While Barry Diller was in Austin relishing a fight with broadcasters, his lawyers back in New York were busy filing a legal response to a lawsuit brought by broadcast network owners of New York's local TV stations against Aereo, an upstart pay TV service.
Diller is the lead investor in the service, which rents tiny TV antennas the size of a dime to pick up local TV stations in order to stream them on the Internet to its subscribers. Broadcasters claim that this is a violation of their public performance and reproduction rights granted under the U.S. Copyright Act.
In its counterclaim filed Monday in the U.S. District Court for the Southern District of New York, Aereo asserts its business is "entirely lawful," resting on three well-established legal principles.

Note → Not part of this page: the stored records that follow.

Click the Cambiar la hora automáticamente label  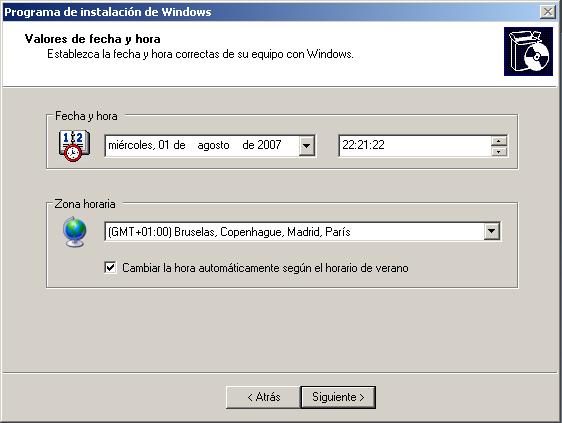click(x=265, y=268)
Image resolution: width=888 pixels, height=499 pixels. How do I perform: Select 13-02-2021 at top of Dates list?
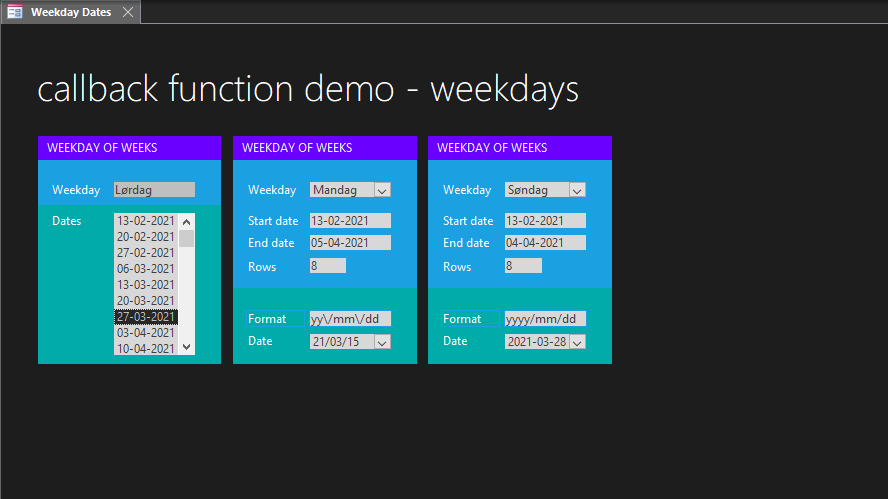click(145, 221)
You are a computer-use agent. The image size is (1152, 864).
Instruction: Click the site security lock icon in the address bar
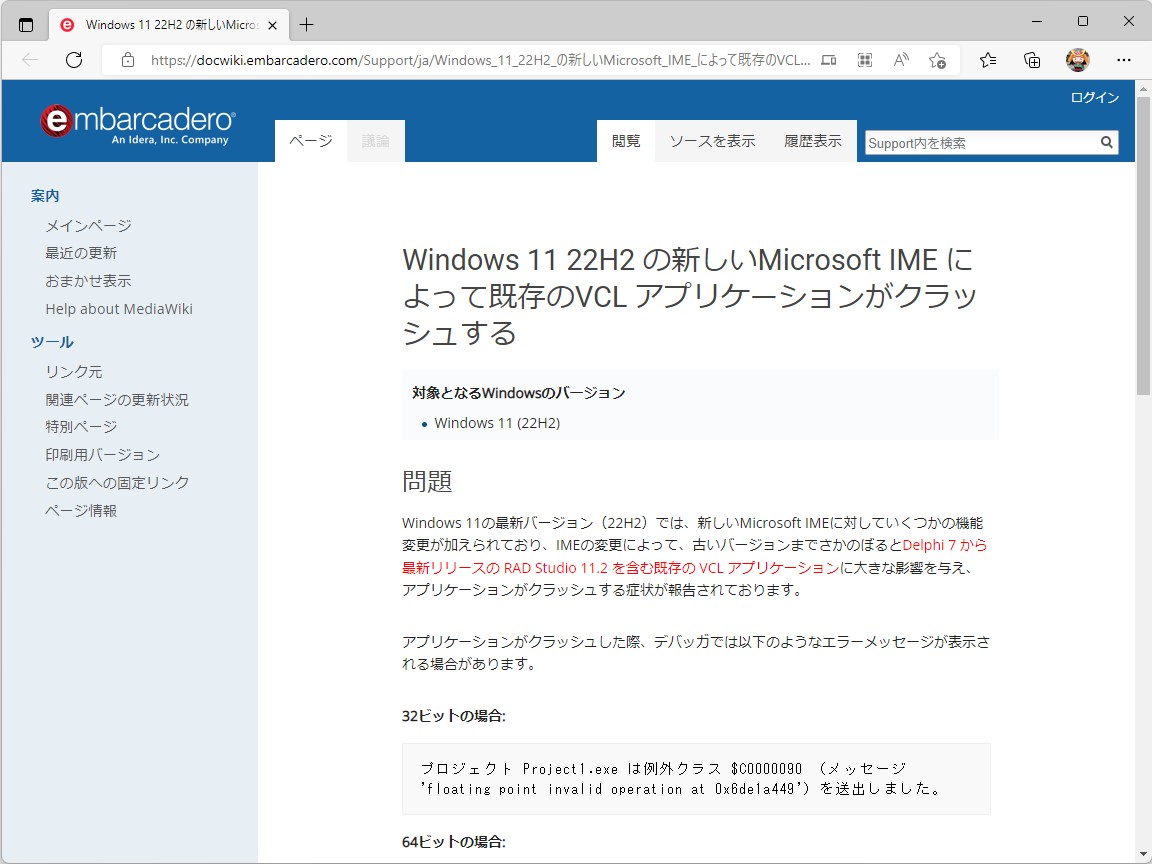click(127, 60)
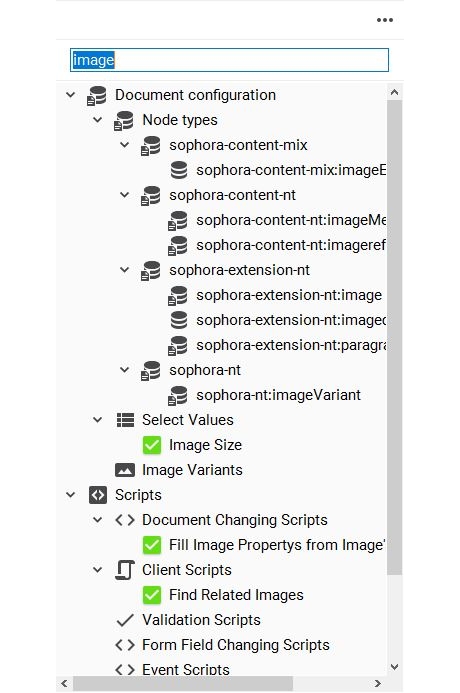The image size is (460, 693).
Task: Click the search field containing image
Action: coord(229,60)
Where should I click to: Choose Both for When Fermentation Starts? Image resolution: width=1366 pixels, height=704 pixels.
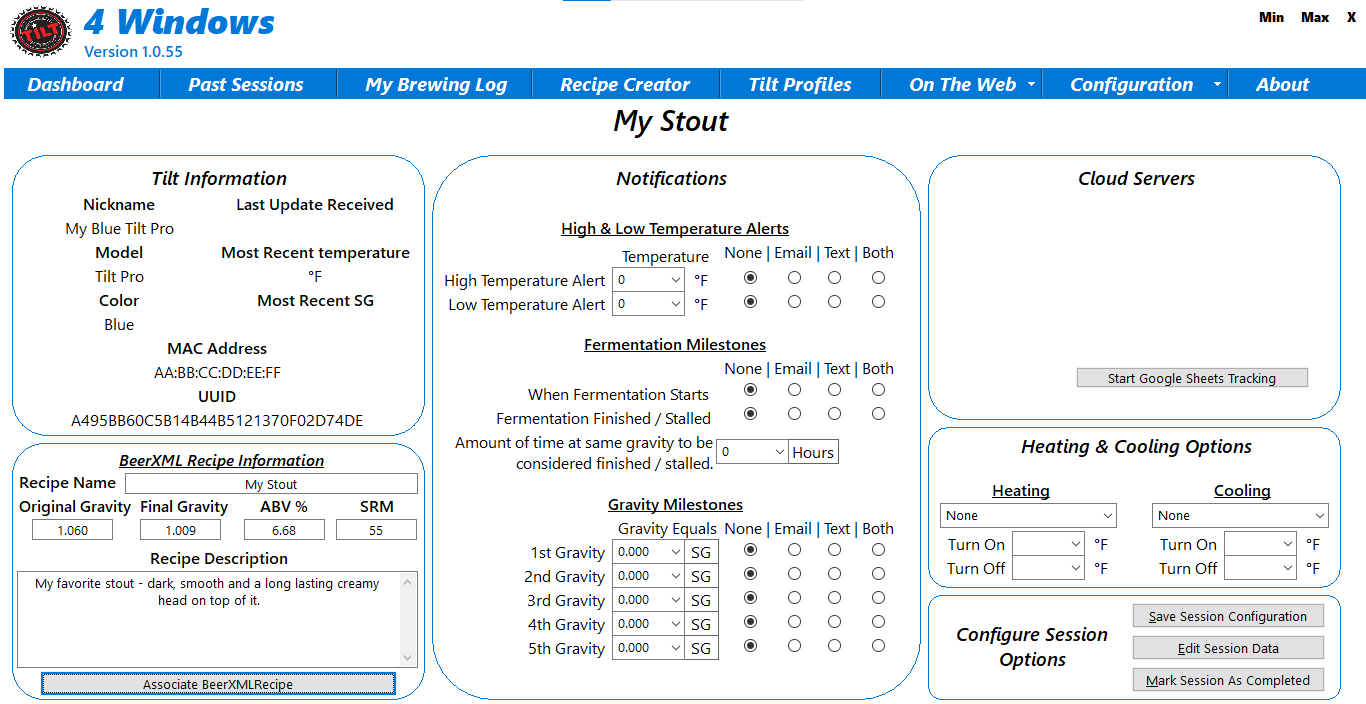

"Consumers use the Aereo Technology to do no more than what they are entitled to do: access local television broadcasts on the public airwaves using an individual antenna; create unique copies of that broadcast content for their own personal use; and play back their unique recordings to their televisions or other viewing devices for the personal use," wrote Aereo attorney David Hosp of Goodwin Procter.
Broadcasters, including ABC, Disney, CBS, NBCUniversal, Telemundo, Univision and Fox, filed two separate suits against Aereo on March 2, asking for a permanent injunction against Aereo.
At the SXSW conference, Diller told the audience broadcasters were wrong, and that "it's going to be a great fight."